I have this nagging feeling that I don't matter. It comes and goes. It washes over me like a wave without notice, yet it rarely subsides. Something telling me that everything I do is pointless. It triggers a craving to cut, just to get rid of the feeling of unworthiness. Sometimes it's not a fun life, being me.
I am trying to be positive, but something is still wrong with me. I have not been managing my illness well for the past month. I am still taking my medication, but I've been run down from work and just the financial pressures I'm under. I also haven't been doing my exercises regularly due a cold or going out. I also hate the class I'm taking now, Human Resource Selection, as it's uninteresting and poorly designed. The quiz says it's chapters 9-12, but has no questions on chapter 10, yet has questions on chapter 13. Maybe I need to get on track with my wellness plan.
As far as my list goes I have 12 items left on it to finish by the end of February. I'm hoping that half of those will be completed as the other half are longer term goals or need money to complete them. I also know that using up my perfume will be a work in progress. I'm not over buying soap or lotion until I use them up and then I can get more. Some things I have to get done before my parents move so that way I have someone there in case I need rides for medical procedures.
I know that I'm going to have bad days/weeks and that I will be lonely. It would be so much easier to give up and let my illness win. It would be easier to stop striving, sit around and pity myself, but I don't. I continue to fight even though I'm totally exhausted, freezing and am in pain.
I was productive today at least. I wrote an outline for the presentation that I want to make to businesses for Pile of Good Things. I really want to go forward and help people to ensure that what happened to me will never happen to another person ever again. Right now though, it feels hopeless as I have no idea what I'm doing.
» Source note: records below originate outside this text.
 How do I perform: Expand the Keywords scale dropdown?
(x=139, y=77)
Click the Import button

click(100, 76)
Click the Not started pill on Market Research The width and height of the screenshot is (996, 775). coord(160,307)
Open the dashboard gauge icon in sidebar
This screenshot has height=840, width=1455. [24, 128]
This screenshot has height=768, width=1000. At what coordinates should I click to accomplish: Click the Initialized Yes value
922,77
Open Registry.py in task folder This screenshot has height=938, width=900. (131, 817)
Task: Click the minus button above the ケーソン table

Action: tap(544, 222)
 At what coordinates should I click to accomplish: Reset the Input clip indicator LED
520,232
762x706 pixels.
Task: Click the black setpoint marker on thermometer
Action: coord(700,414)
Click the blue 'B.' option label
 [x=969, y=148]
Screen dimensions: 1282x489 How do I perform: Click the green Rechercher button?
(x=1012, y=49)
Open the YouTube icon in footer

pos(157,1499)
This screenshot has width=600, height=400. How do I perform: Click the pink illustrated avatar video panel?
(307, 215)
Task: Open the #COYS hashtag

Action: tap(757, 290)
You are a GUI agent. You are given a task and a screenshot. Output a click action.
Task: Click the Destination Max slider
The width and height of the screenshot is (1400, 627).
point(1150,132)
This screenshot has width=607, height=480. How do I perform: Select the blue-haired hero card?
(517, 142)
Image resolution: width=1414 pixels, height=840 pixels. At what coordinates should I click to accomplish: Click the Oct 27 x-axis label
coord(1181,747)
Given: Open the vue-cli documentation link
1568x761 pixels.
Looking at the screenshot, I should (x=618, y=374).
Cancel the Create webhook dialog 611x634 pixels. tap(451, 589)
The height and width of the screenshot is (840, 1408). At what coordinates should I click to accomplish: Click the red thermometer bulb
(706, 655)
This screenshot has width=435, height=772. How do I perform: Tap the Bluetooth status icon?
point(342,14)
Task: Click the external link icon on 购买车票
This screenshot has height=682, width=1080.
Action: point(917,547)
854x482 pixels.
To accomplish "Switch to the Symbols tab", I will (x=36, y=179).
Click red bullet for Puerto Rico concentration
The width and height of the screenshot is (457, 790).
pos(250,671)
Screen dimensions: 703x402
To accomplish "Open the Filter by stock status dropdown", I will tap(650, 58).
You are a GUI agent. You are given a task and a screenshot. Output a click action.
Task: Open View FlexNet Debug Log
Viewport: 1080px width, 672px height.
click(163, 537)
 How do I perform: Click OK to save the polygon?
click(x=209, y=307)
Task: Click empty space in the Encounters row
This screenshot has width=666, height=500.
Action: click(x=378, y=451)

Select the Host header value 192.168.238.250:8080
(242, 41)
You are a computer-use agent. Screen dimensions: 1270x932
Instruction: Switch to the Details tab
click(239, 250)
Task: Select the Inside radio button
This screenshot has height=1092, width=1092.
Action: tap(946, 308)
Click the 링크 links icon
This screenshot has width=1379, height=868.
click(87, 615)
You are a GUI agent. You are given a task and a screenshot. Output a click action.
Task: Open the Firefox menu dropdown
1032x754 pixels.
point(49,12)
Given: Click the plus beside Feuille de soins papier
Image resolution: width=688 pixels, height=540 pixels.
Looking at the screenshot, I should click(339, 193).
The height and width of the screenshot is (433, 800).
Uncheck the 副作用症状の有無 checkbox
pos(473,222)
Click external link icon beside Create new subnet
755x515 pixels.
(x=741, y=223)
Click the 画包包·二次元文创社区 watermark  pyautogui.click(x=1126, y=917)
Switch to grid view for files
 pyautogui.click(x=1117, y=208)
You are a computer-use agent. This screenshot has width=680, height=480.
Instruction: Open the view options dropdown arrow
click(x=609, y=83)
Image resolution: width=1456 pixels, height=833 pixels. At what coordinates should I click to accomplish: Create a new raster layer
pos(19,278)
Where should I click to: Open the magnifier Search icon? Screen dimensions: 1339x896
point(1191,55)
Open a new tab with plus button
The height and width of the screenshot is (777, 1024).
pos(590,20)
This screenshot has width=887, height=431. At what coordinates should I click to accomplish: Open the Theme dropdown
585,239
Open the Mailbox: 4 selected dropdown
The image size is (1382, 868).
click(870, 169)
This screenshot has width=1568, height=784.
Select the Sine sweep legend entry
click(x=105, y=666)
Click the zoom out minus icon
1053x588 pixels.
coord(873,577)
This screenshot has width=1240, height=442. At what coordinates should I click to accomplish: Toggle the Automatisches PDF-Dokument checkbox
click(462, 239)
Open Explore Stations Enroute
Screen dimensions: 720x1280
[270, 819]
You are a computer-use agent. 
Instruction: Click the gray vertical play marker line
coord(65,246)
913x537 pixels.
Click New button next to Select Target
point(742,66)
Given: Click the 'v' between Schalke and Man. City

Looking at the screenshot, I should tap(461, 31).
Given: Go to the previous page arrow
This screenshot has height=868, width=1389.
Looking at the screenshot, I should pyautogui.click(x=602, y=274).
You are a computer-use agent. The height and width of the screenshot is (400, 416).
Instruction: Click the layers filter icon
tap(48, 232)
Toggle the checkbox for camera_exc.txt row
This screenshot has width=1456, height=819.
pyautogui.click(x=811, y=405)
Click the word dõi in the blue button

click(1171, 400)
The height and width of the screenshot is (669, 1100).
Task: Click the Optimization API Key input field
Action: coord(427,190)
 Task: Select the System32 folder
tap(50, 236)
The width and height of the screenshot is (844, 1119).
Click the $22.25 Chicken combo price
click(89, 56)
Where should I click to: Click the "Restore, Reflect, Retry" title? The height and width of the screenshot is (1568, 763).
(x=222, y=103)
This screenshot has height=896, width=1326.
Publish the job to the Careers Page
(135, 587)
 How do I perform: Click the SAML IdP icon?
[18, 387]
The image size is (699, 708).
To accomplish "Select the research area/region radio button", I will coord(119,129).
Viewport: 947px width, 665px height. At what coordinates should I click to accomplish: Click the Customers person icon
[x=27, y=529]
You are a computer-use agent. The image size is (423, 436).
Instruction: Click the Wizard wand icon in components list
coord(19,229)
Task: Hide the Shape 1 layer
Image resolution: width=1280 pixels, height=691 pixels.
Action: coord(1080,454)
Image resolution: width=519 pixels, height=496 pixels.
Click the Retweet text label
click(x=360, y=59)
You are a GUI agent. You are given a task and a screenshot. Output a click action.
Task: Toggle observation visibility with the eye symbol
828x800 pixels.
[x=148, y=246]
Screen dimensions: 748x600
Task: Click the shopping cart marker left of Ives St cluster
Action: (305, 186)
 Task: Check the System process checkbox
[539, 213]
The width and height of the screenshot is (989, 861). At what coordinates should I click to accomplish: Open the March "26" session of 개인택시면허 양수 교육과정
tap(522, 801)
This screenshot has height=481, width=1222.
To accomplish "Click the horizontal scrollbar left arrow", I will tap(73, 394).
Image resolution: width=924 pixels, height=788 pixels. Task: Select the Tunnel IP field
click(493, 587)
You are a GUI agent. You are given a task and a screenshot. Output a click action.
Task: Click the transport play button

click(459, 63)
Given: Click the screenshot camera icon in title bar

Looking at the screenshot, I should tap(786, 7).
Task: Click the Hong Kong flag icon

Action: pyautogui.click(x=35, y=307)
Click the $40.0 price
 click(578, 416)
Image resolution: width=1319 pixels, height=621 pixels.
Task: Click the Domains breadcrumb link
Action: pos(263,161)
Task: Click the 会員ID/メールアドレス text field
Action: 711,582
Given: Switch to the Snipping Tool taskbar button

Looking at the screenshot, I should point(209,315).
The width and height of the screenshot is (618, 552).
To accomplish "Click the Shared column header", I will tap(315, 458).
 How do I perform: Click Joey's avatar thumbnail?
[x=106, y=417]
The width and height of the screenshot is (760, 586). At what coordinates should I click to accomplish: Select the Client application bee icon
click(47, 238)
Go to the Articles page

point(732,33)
I do feel alone a lot of the time. I know that pisses people off, but the truth is that I spend a lot of time alone. I lost my assistant and my companion this year. I need an assistant and a companion. They can be the same person, but it's difficult to care for me. It's hard enough for me to care for myself. Maybe the depression has robbed me of all the caring that I can feel from others.
I'll stop now because it is too depressing at the moment.